In this assignment, we will be comparing arrival delays of two airlines, Alaska and AM West, across five destinations. The main goal for this assignment is to tidy up and transform the data for easier analysis. Let us load the data file, and try to tidy/transform the data.
library(tidyverse)
## ── Attaching core tidyverse packages ──────────────────────── tidyverse 2.0.0 ──
## ✔ dplyr 1.1.4 ✔ readr 2.1.5
## ✔ forcats 1.0.0 ✔ stringr 1.5.1
## ✔ ggplot2 3.5.1 ✔ tibble 3.2.1
## ✔ lubridate 1.9.4 ✔ tidyr 1.3.1
## ✔ purrr 1.0.2
## ── Conflicts ────────────────────────────────────────── tidyverse_conflicts() ──
## ✖ dplyr::filter() masks stats::filter()

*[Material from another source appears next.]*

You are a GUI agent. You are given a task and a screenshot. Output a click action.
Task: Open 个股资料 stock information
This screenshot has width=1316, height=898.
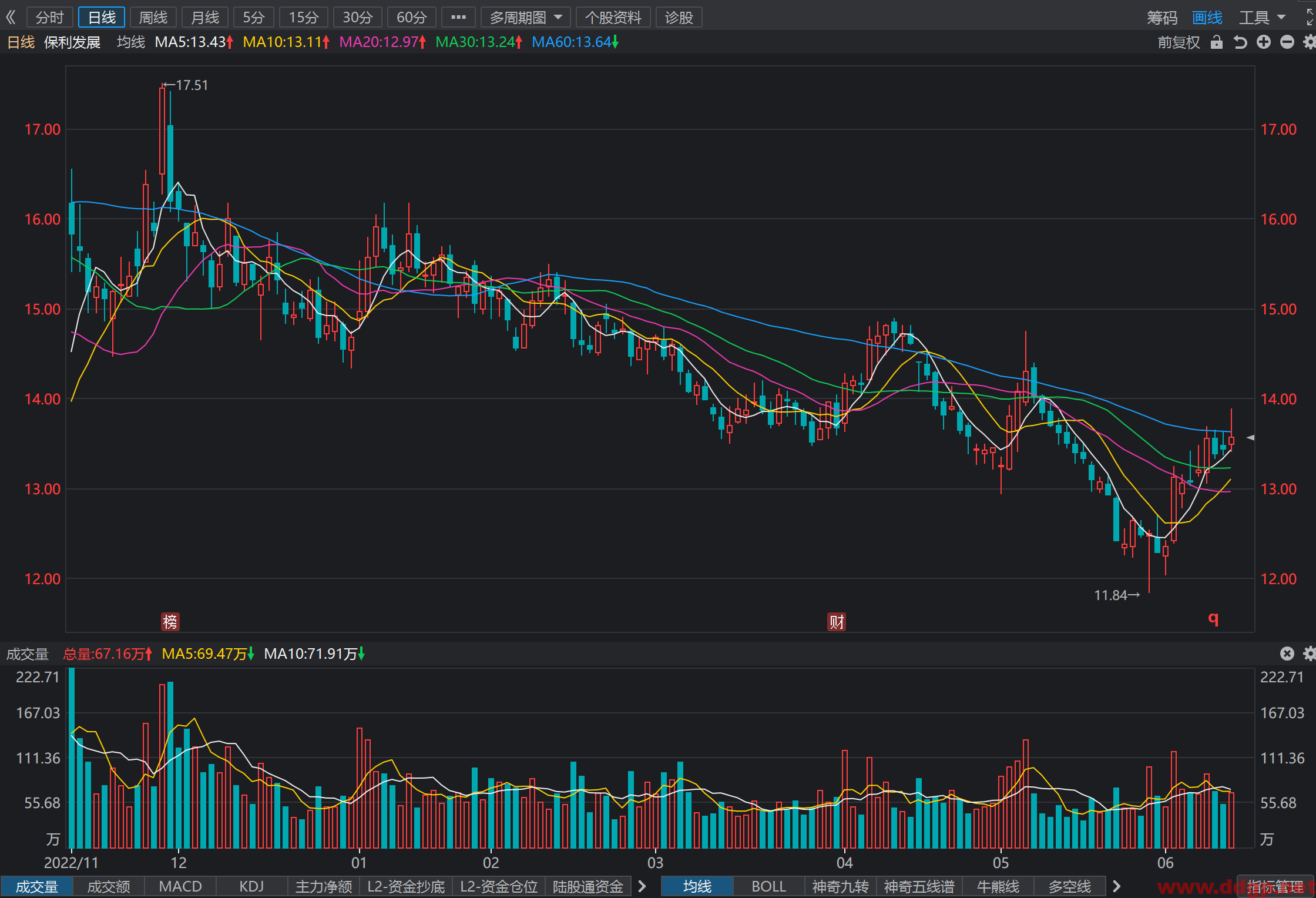tap(613, 18)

## ✖ dplyr::lag() masks stats::lag()
## ℹ Use the conflicted package (<http://conflicted.r-lib.org/>) to force all conflicts to become errors
library(tidyr)
library(dplyr)
#Import .CSV file
arrival_delay <- read.csv('https://raw.githubusercontent.com/mirajpatel289/Data607/refs/heads/main/Week%205%20HW%20Table.csv')
#remove 3rd row as its all N/A
arrival_delay <- arrival_delay[-3,]
#add the airline
arrival_delay[2, "X"] <- "ALASKA"
arrival_delay[4, "X"] <- "AM WEST"
#pivot data
arrival_delay <- arrival_delay %>%
pivot_longer(
cols = Los.Angeles:Seattle,
names_to = "City",
values_to = "Count"
)
print(arrival_delay)
## # A tibble: 20 × 4
## X X.1 City Count
## <chr> <chr> <chr> <int>
## 1 ALASKA on time Los.Angeles 497
## 2 ALASKA on time Phoenix 221
## 3 ALASKA on time San.Diego 212
## 4 ALASKA on time San.Francisco 503
## 5 ALASKA on time Seattle 1841
## 6 ALASKA delayed Los.Angeles 62
## 7 ALASKA delayed Phoenix 12
## 8 ALASKA delayed San.Diego 20
## 9 ALASKA delayed San.Francisco 102
## 10 ALASKA delayed Seattle 305
## 11 AM WEST on time Los.Angeles 694
## 12 AM WEST on time Phoenix 4840
## 13 AM WEST on time San.Diego 383
## 14 AM WEST on time San.Francisco 320
## 15 AM WEST on time Seattle 201
## 16 AM WEST delayed Los.Angeles 117
## 17 AM WEST delayed Phoenix 415
## 18 AM WEST delayed San.Diego 65
## 19 AM WEST delayed San.Francisco 129
## 20 AM WEST delayed Seattle 61
Now, we will do individual analysis of each of the flights and their on time/delayed counts.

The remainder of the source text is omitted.